• Task set
1. In the luxury real estate excerpt below, what share of luxury agents reported an increase in all-cash transactions?
2. Continue the luxury real estate excerpt below, beginning right after its final paragraph.

• Excerpt
Michael Altneu | Coldwell Banker Global Luxury
Out of those Coldwell Banker luxury agents surveyed, 68 percent said their clients are at least maintaining, if not increasing, their exposure to real estate. Many are also opting out of financing at a growing rate, with 51 percent of luxury agents reporting an increase in all-cash transactions.
The findings add up to a luxury real estate market in a period of adjustment, said Coldwell Banker Global Luxury Vice President Michael Altneu.
“So far in 2025, we’re seeing a luxury real estate market that isn’t fully bullish or bearish — but rather recalibrating,” Altneu said in a statement. “Affluent homebuyers still see real estate as a safe haven to grow and protect their wealth, but as the market balances and more inventory comes online, they can also be more choosy than in recent years. Practical considerations including home affordability, tax strategy, estate planning and long-term investment potential are taking precedence over aesthetics, flashy amenities or location. This could market the return of what we call ‘smart luxury’ — a mindset shift where discernment and strategic decision-making take priority.”
Different classes of luxury buyers are responding to market fluctuations in contrasting ways, Altneu added in the firm’s report. The “aspirational affluent” are reacting to financial market volatility by pulling back from real estate while the ultra-wealthy are digging their heels into the most high-end real estate assets, Altneu said, “driven in part by a desire to diversify out of equities and into real estate, which is seen as a safer, more stable asset class.”
Looking at the months ahead, luxury real estate agents can expect wealth strategy, “smart luxury,” move-up buyers, the ultra-wealthy and aspirationally wealthy divide, and cash purchases to increasingly impact the market.
Real estate remains a stable wealth strategy
Despite economic headwinds including high home prices and mortgage rates, a volatile stock market, Trump administration tariffs and more, many luxury buyers remain of the opinion that real estate is a stable investment, Coldwell Banker’s report shows.
Jessica Lautz | NAR Deputy Chief Economist
The nearly 7 in 10 luxury agents who said their clients are either upholding or growing their exposure to real estate shows the level of confidence high-net-worth individuals place on real property as an investment. Nearly 60 percent of luxury agents said they feel somewhat or extremely confident about the health of the market today.
At the opposite end of the spectrum, only about 11 percent of luxury agents said their clients are decreasing their real estate assets in favor of other investments.
“Real estate can be a place to park money, and when the world feels uncertain, we often see an interest in home and real estate purchases,” National Association of Realtors Deputy Chief Economist Jessica Lautz said in the report. “With the recent volatility in the stock market, the affluent may be looking to diversify their assets and invest in real estate since they view it as a more secure asset.”

• Data for analysis

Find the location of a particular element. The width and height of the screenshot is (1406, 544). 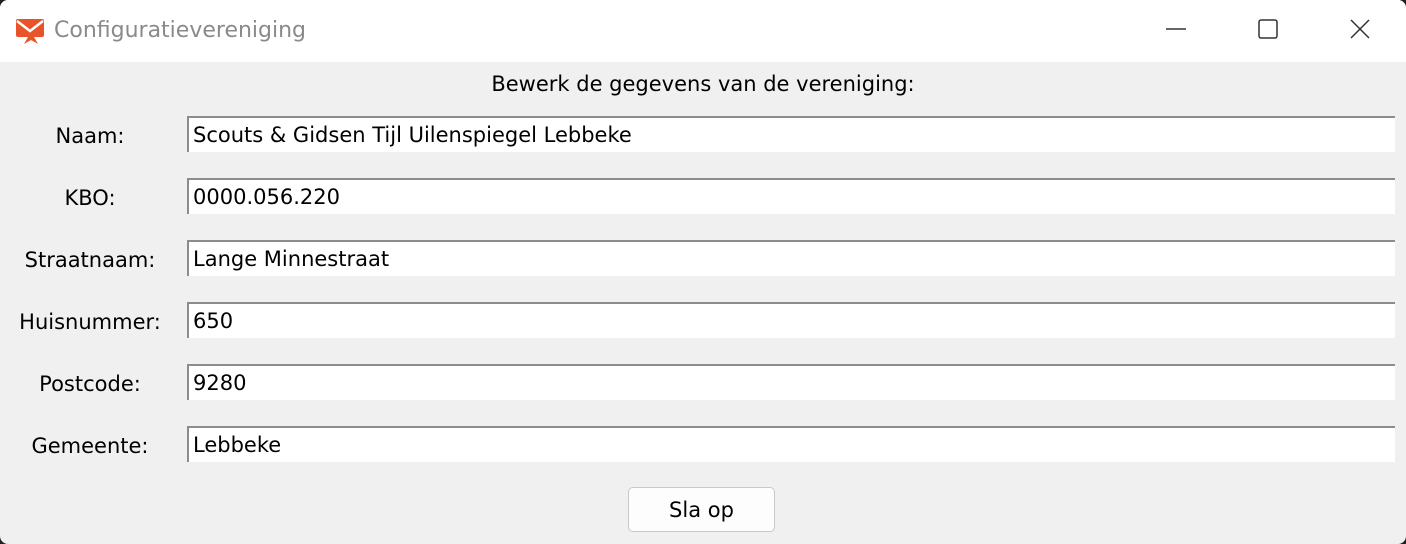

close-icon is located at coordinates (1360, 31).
--
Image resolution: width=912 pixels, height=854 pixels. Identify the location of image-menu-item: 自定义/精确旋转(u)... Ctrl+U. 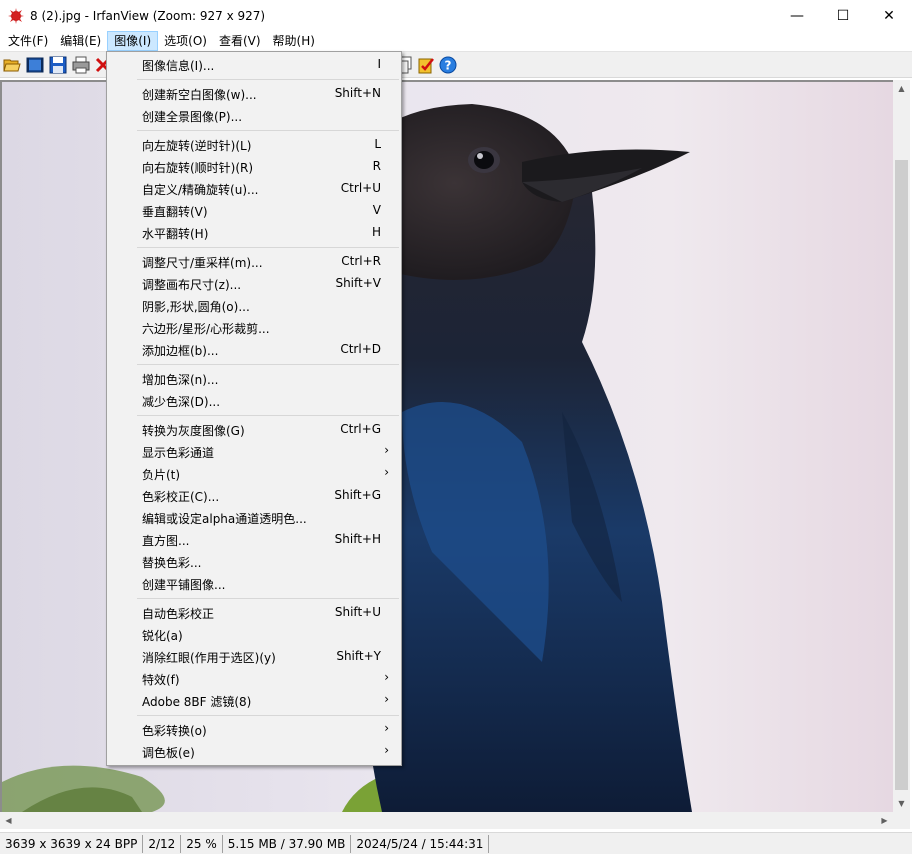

• Per-task outputs
1. 51 percent.

2.
The ‘smart luxury’ movement
Carla Rayman Kidd | Coldwell Banker
Luxury buyers today are much more keen on buying homes that are completely aligned with their ideal property features or condition — and a lot less willing to compromise on those properties that don’t fall into these categories, Coldwell Banker said in the report.
Those high standards might also be contributing to growing inventory, the report noted. Since 2023, inventory of single-family luxury homes is up 40.4 percent and inventory of attached luxury homes is up 42.6 percent. Rising inventory levels are also serving as a feedback loop of sorts, the report said, with buyers becoming more selective as more inventory becomes available.
Those “smart buyers” that Altneu mentioned are also waiting for a perceived deal.
“Many luxury buyers are trying to get a ‘deal’ on a home that may have been sitting on the market for a longer period of time — trying to take advantage of the current economic conditions of the world,” Coldwell Banker luxury agent Carla Rayman Kidd of Sarasota, Florida, said in the report.
Move-up buyers moving on in
Georgie Smigel | Coldwell Banker
With home prices continuing to climb, homeowners are gaining new levels of equity and graduating into luxury buyers, the luxury report found. The number of million-dollar homes is also increasing as a result. In the last year, almost 300,000 homes sold above the $1 million mark, up from 275,000 homes the previous year, according to data from Realtor.com.
“Prices have increased, forcing move-up buyers to now become luxury homebuyers — especially if they want a newer home,” Georgie Smigel of Coldwell Banker Realty in Cranberry Township, Pennsylvania, said in the report.
For every 1 percent increase in home prices, about $350 billion in home equity is generated, according to NAR data cited in Coldwell Banker’s report. “That means a gain of nearly $1.3 trillion in home value appreciation at a time when the stock market is undergoing a correction,” NAR Chief Economist Lawrence Yun said during NAR’s quarterly Real Estate Forecast Summit in March.
The aspirational and ultra-wealthy buyer divide
Winston Chesterfield | Barton Consulting
While many agents with ultra-luxury buyers (those in the top 5 percent of the market) reported an increase in transactions, those with lower-tier luxury buyers reported more hesitancy as financial market remain in an uncertain place.
Ultra-high-net-worth buyers tend to be “more globally minded, with larger investments exposed to geopolitical shifts,” Barton Consulting founder Winston Chesterfield said. “High-net-worth buyers, on the other hand, are often more focused on immediate, practical concerns — like interest rates, inflation, and taxes. They’re thinking in terms of their own financial world, not the global one.”
However, looking at the data, Coldwell Banker Global Luxury found no significant performance gap between the top 5 percent and top 10 percent of the market during the first five months of 2025 compared to the same period the year prior. “When comparing the top-performing tier to the broader luxury market, differences have been marginal — except in a handful of powerhouse markets,” the report stated, pointing to top-tier sales in Los Angeles, New York City, Miami, Palm Beach and Aspen.
Cash is king
Jade Mills | Coldwell Banker
Luxury buyers are known for their use of cash in transactions to avoid those pesky interest rates that have remained elevated in recent years. And according to Coldwell Banker’s report, that isn’t changing this year.
A massive 96 percent of Coldwell Banker luxury agents reported that buyers are either maintaining or increasing their use of cash purchases.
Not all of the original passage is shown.